We considered primary Sjogren syndrome, systemic lupus erythematosus as
she gave a history of a photosensitive facial rash, ocular myasthenia
with idiopathic orbital inflammation as she gave a history of ptosis and
periorbital inflammation, sarcoidosis, ANCA associated vasculitis and
IgG4 related orbital pseudotumor as our differential diagnoses. We had
ruled out SLE, sarcoidosis, ANCA associated vasculitis on the basis of
autoimmune investigations all of which were negative for corresponding
antibodies. Myasthenia Gravis was ruled out on the basis of
electrodiagnostic studies. As she tested positive for Anti SSA
antibodies, we proceeded with a lip biopsy to confirm the diagnosis of
primary Sjogren’s syndrome and to rule out IgG4-related disease. The lip
biopsy indicated normal-looking mucinous acini with lymphocytic
infiltrate. There were four microscopic foci of lymphoid aggregates per
4 mm2, with no evidence of plasma cells and fibrosis
(hence ruling out IgG4-related disease), suggestive of primary Sjogren
syndrome (pSS).
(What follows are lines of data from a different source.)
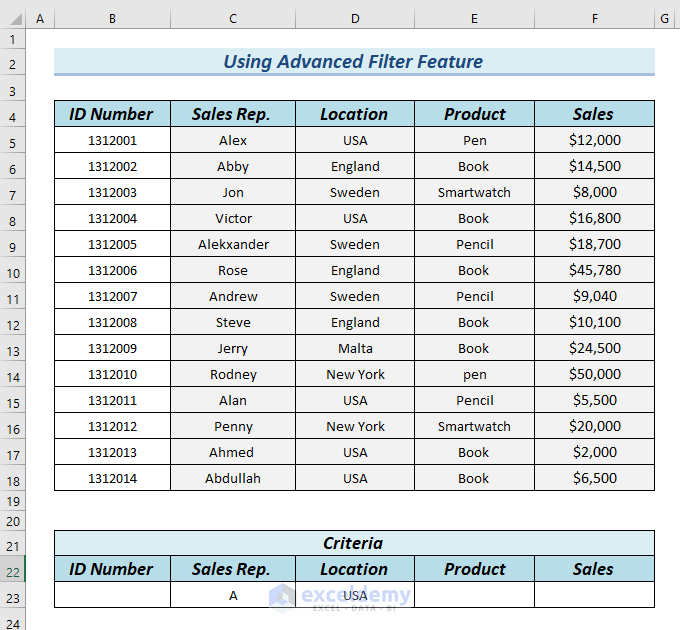Viewport: 680px width, 630px height.
Task: Click empty criteria cell under Sales
Action: tap(594, 595)
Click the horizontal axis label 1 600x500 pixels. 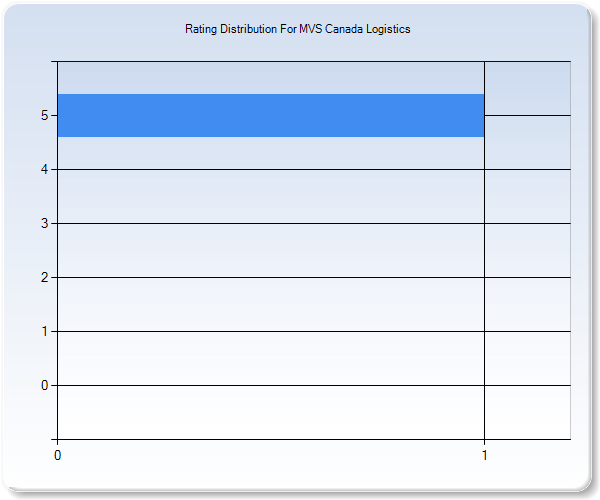click(485, 454)
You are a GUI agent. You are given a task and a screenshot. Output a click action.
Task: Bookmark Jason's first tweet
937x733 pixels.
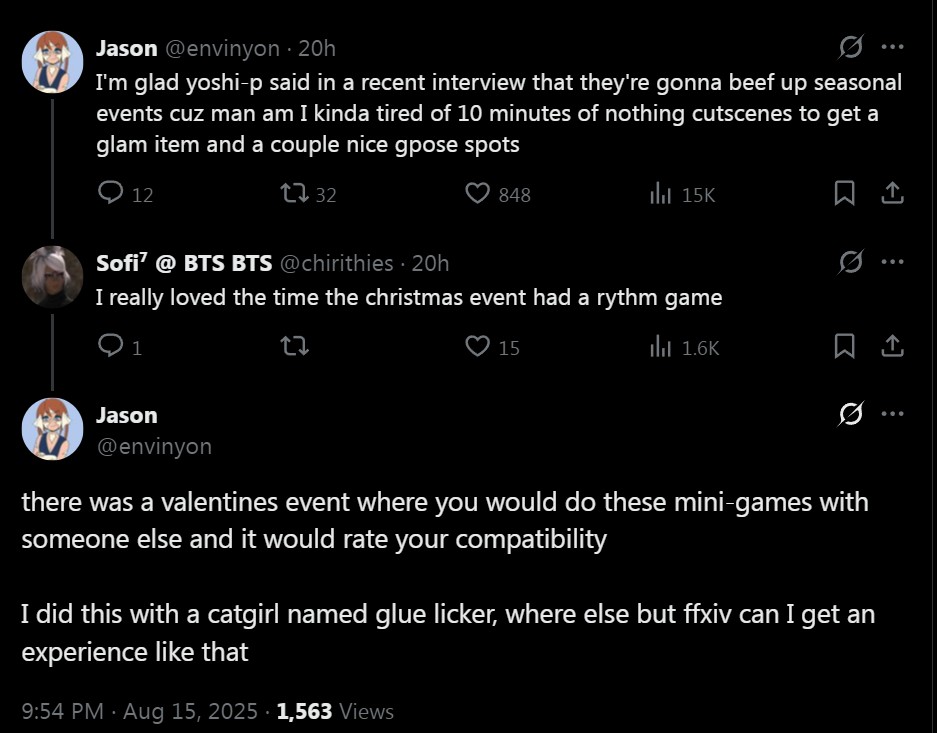pyautogui.click(x=845, y=194)
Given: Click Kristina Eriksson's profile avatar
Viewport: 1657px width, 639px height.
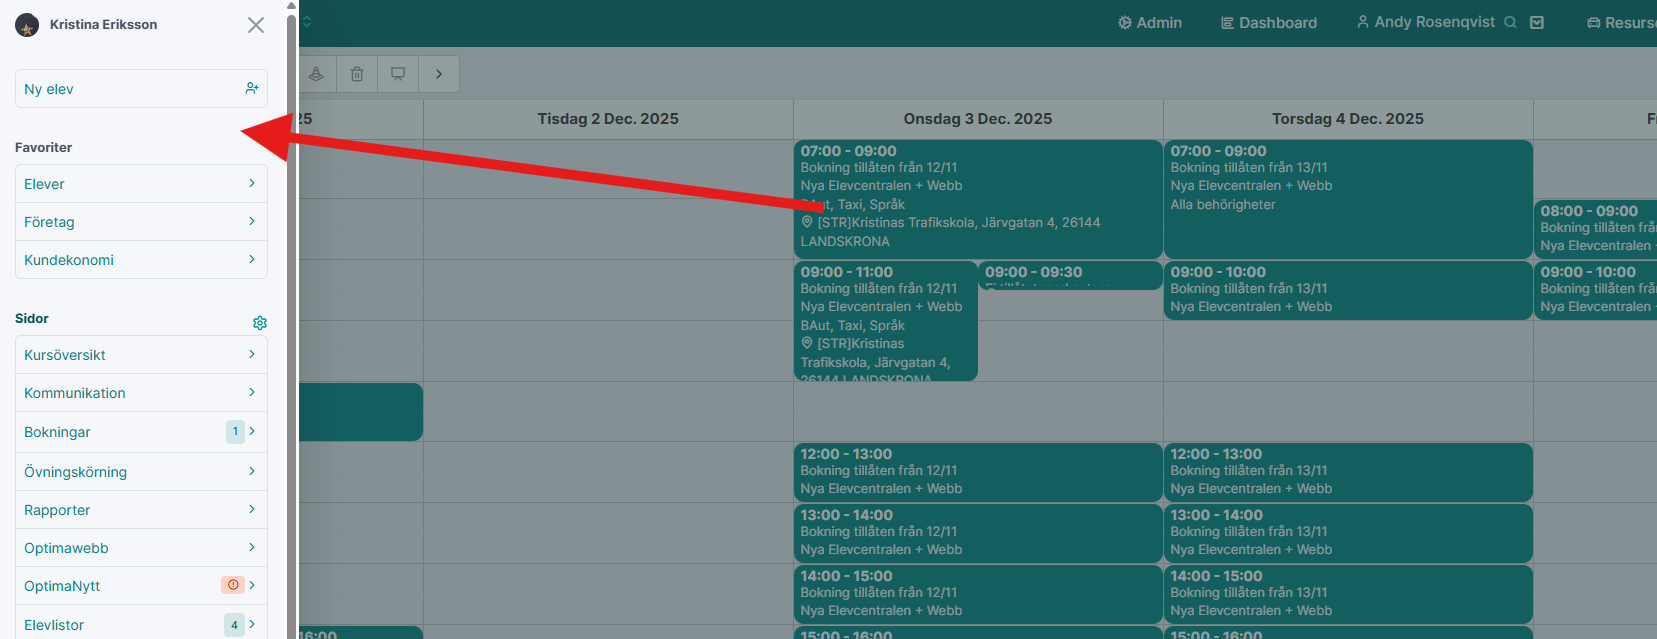Looking at the screenshot, I should [x=27, y=25].
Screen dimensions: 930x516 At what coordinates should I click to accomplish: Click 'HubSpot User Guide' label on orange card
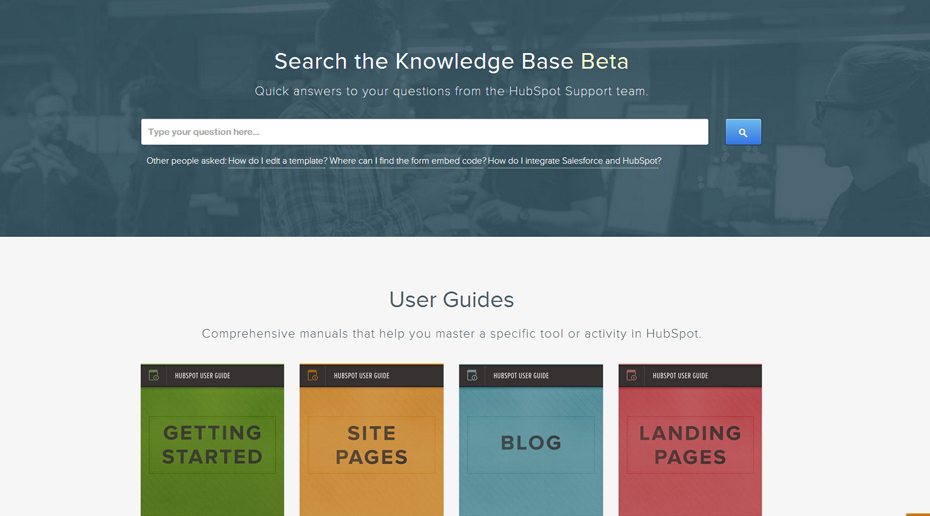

Figure 3 shows the histopathological images of her
lip biopsy .
Pulmonology consultation was sought and she was started on an
antibiotic cover to control infective pulmonary etiology prior to
beginning immunosuppressive treatment for pSS. The patient was advised
Acetylcysteine, Azithromycin 250mg for three months along with Influenza
and Pneumococcal vaccine. After her chest infection subsided, we started
her on Hydroxychloroquine 200 mg/day, Azathioprine 2.5 mg/kg/day, and
Prednisolone 0.5 mg/kg/day. Cyclophosphamide was deferred because we
believed it would worsen her bronchiectasis. The patient was referred
for an ophthalmology consultation for her persistent eyelid swelling and
the consensus was to control her primary disease process which would
ultimately resolve her swelling. As the persistent swelling was
hampering her ability to see, she underwent a sling procedure to open
her eyelids. Figure 4 shows an image of the patient after her
sling procedure . Though the swelling had considerably subsided on
therapy, her lacrimal gland were persistently inflamed, we shifted her
towards a biological agent Rituximab, 1g IV infusion. She has received
two doses and the next dose is scheduled for after 6 months.